Privacy Policy

Last updated: 21 June 2026

1. Introduction and Commitment

The European Observatory for Transparency in Cooperatives (OETC) places the protection of your personal data at the heart of its mission. This privacy policy explains, transparently, how we collect, use, protect, and share your information, in accordance with the European Union's General Data Protection Regulation (GDPR). Your trust is essential, and we are committed to handling your data with the utmost care and respect for your rights.

2. Data Controller

The association responsible for processing your personal data is: Observatoire Européen pour la Transparence des Coopératives (OETC) Registered office: 200 rue de la Croix Nivert, 75015 Paris, France. Association governed by the French law of 1 July 1901.

3. Contact for Data Protection

For any question about this policy or to exercise your rights, you can contact us at: dpo@oetc-rights.eu

4. Data We Collect

We collect different types of data depending on your interaction with our services:

  • Identification and contact data: last name, first name, e-mail address, and the content of your message when you contact us through our contact form.
  • Reporting data: all information, documents, and testimony that you voluntarily provide through our dedicated, confidential reporting channel. This channel is operated separately from this website, through a secure system designed to protect the confidentiality — and, where you wish, the anonymity — of the person reporting. This data may include sensitive information, which we handle with enhanced security measures.
  • Technical data: our website does not use tracking or analytics cookies and does not profile its visitors. Limited technical information (such as your IP address) may be processed transiently by our hosting provider solely to deliver the site and ensure its security.
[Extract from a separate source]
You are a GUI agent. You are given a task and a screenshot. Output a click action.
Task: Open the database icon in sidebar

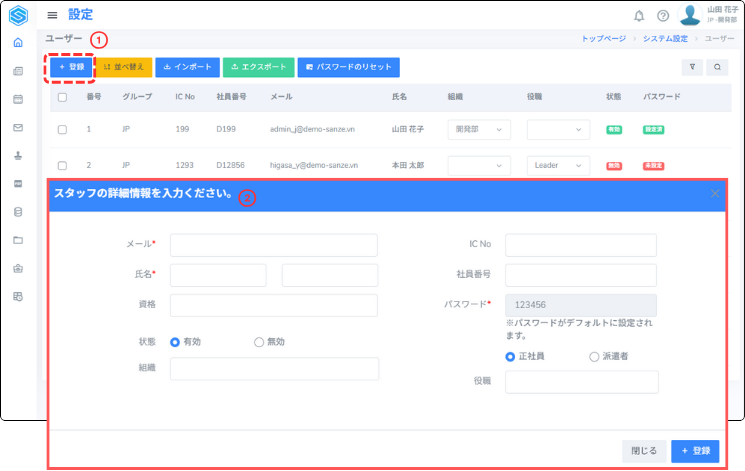click(x=18, y=212)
In line with our commitment to continuously improving our services, the categories of data collected may evolve. Any new collection will be strictly linked to our purposes, justified by the need to make our support to members more effective, and will only take place after this policy has been updated and, where required, your explicit consent obtained.
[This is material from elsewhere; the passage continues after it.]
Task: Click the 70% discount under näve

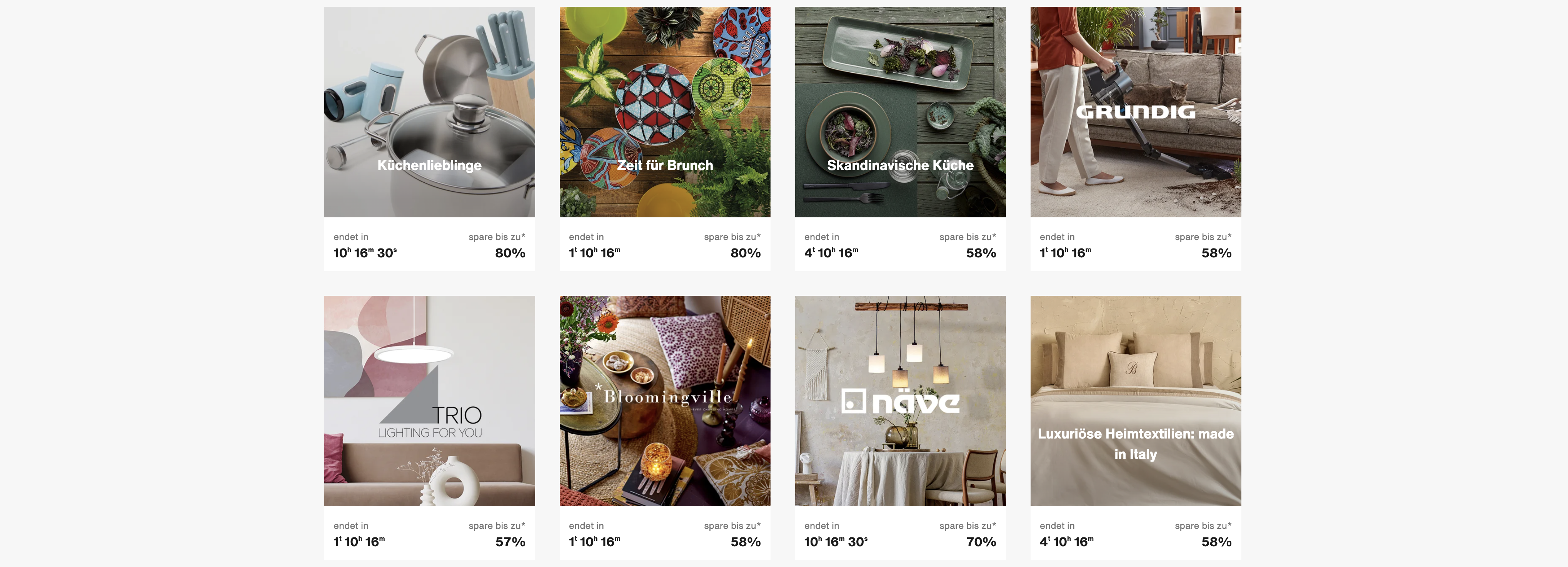Action: pos(981,542)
5. Purposes and Legal Bases of Processing

  • Respond to your contact requests — legal basis: our legitimate interest in communicating with you.
  • Analyse reports and provide assistance — legal basis: your explicit consent when you submit your case; for members, performance of the membership contract.
  • Improve our website and services — legal basis: our legitimate interest in improving our offer.
  • Conduct systemic analysis and research — legal basis: our legitimate interest in pursuing our purpose, using aggregated and anonymised data.

6. Our Use of Artificial Intelligence (AI)
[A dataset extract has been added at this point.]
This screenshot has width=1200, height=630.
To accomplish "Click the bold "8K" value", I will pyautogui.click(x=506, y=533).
As part of our mission, we use artificial intelligence technologies to strengthen our analytical capabilities, not to replace human judgement. Every process involving AI is supervised by our experts. We use AI to:

  • Break down language barriers — translating and analysing documents in different European languages to provide borderless support.
  • Increase the efficiency of human analysis — helping our experts process large volumes of information (financial statements, minutes) to identify patterns or potential anomalies more quickly.
  • Make knowledge more accessible — helping to simplify complex legal concepts.

Important: AI is never used to make automated decisions about you. The final analysis, conclusions, and advice are always the result of human expertise.

7. Sharing Your Data

We do not sell or rent your personal data. We share it only with trusted third parties, and only where necessary:

  • Experts and partner lawyers: if you are a member and give your explicit consent, we may share your file with lawyers in our network for specialised advice.
  • Technical service providers (processors): in particular our website host (Netlify, United States) and our domain and e-mail provider (Register.it, European Union). These providers are contractually bound to protect the confidentiality and security of your data and to process it only on our instructions.
  • Competent authorities: only where we are required to do so by law.

8. International Data Transfers

Some of our providers are located outside the European Union (for example, our website host in the United States). Where personal data is transferred outside the European Economic Area, we ensure that appropriate safeguards are in place (such as the European Commission's Standard Contractual Clauses or an adequacy decision), so that your data continues to benefit from a level of protection equivalent to that guaranteed within the EU.

9. Retention of Your Data

We keep your data only for as long as necessary for the purposes for which it was collected. Data relating to a report is kept for the duration of the analysis of the case, then securely archived or anonymised.

10. Your Rights

In accordance with the GDPR, you have the rights of: access, rectification, erasure ("right to be forgotten"), restriction of processing, data portability, and objection (you may object to the processing of your data on grounds relating to your particular situation). To exercise these rights, contact us at dpo@oetc-rights.eu. You also have the right to lodge a complaint with the competent supervisory authority (in France, the CNIL).

11. Data Security

We implement appropriate technical and organisational measures (encryption, access controls, and others) to protect your data against destruction, loss, alteration, or unauthorised disclosure.

12. Changes to this Policy

We may amend this privacy policy at any time. Any change will be published on this page. We encourage you to review it regularly.